18 OpenITI mARkdown
OpenITI mARkdown is a lightweight markup language designed to add basic tagging in a quick and efficient way to text in right-to-left languages.
Advantages:
- no conflicts between LTR tags and RTL text
- no pairs of closing and opening tags as in TEI XML: only single tags
- OpenITI mARkdown tags can be converted to TEI XML
- highlighting and folding schemes available for EditPad Pro and Kate editors.

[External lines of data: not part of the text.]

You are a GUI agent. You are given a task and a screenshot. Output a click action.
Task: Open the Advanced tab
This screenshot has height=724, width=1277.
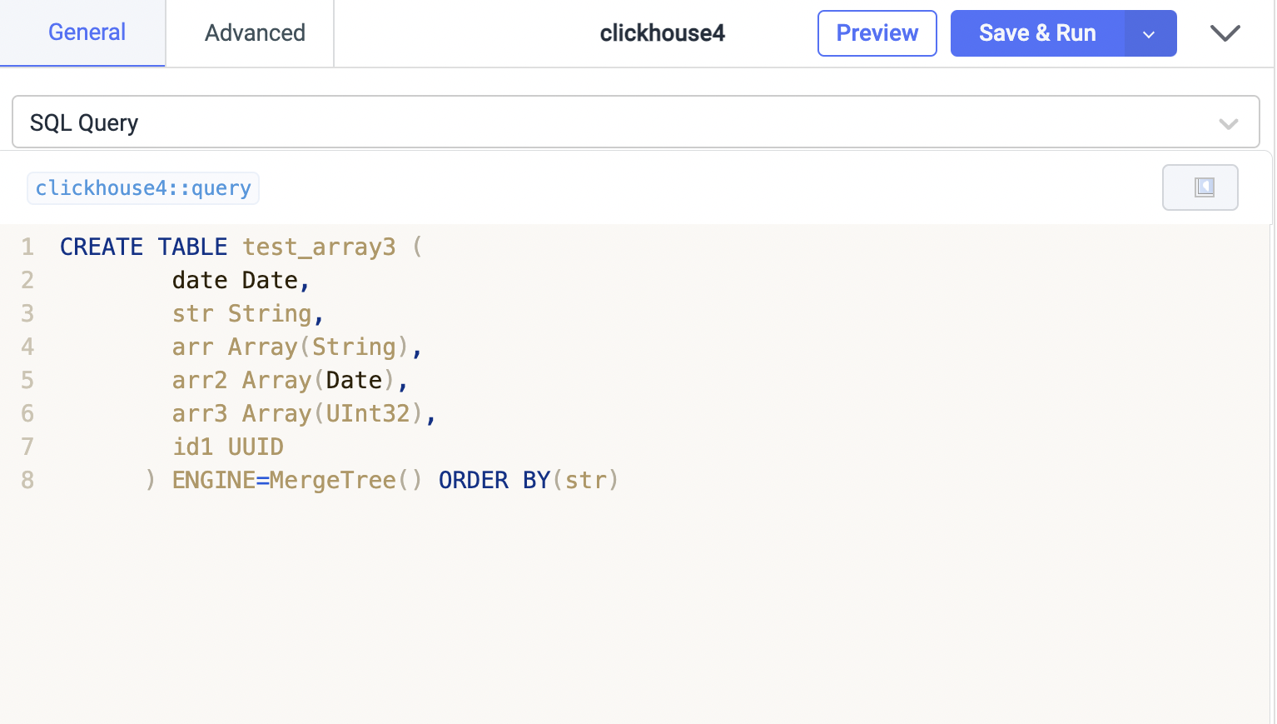tap(255, 32)
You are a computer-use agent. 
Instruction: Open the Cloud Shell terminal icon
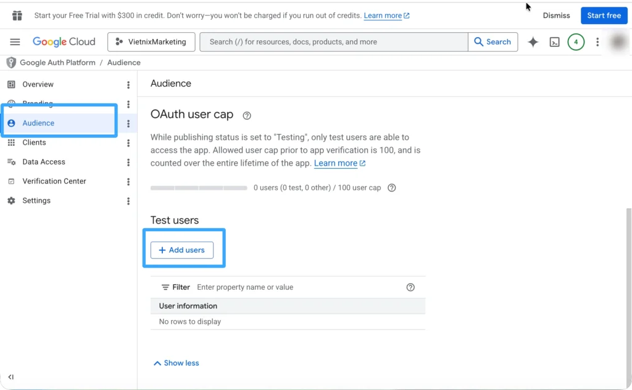coord(554,41)
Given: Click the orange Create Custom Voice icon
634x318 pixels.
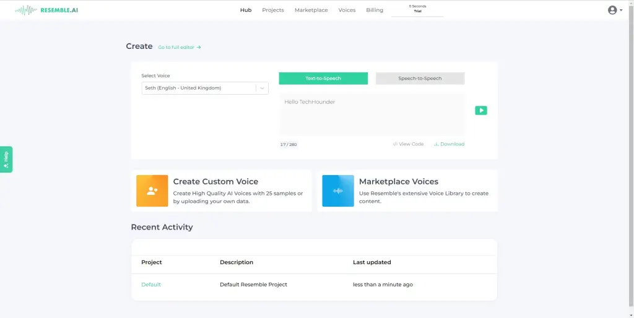Looking at the screenshot, I should (x=152, y=191).
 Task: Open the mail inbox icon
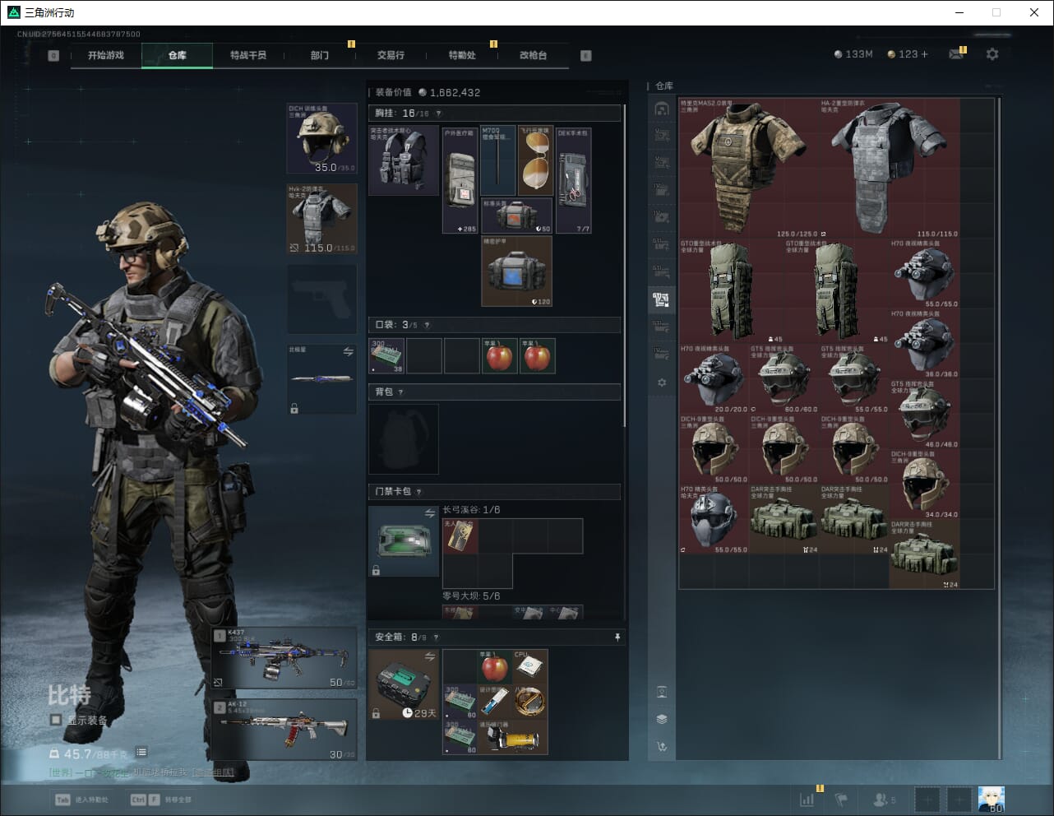click(x=956, y=54)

- limited but expandable tag set
Full documentation: alraqmiyyat.github.io/mARkdown/
18.1 OpenITI mARkdown header
Each OpenITI mARkdown file has a header that contains three elements:
- the so-called “magic value” ######OpenITI#, which activates the OpenITI mARkdown highlighting scheme in EditPad Pro. It should be on the first line of the file, followed by a line break
- Zero or more metadata fields, each on one line, and each introduced by the tag
#META#. This header is meant for metadata salvaged from digital text files, and is not necessarily machine-readable. Machine-readable metadata to each text file is provided in a separate file, in the YAML format; this file has the same filename as the file it describes, and the file extension.yml.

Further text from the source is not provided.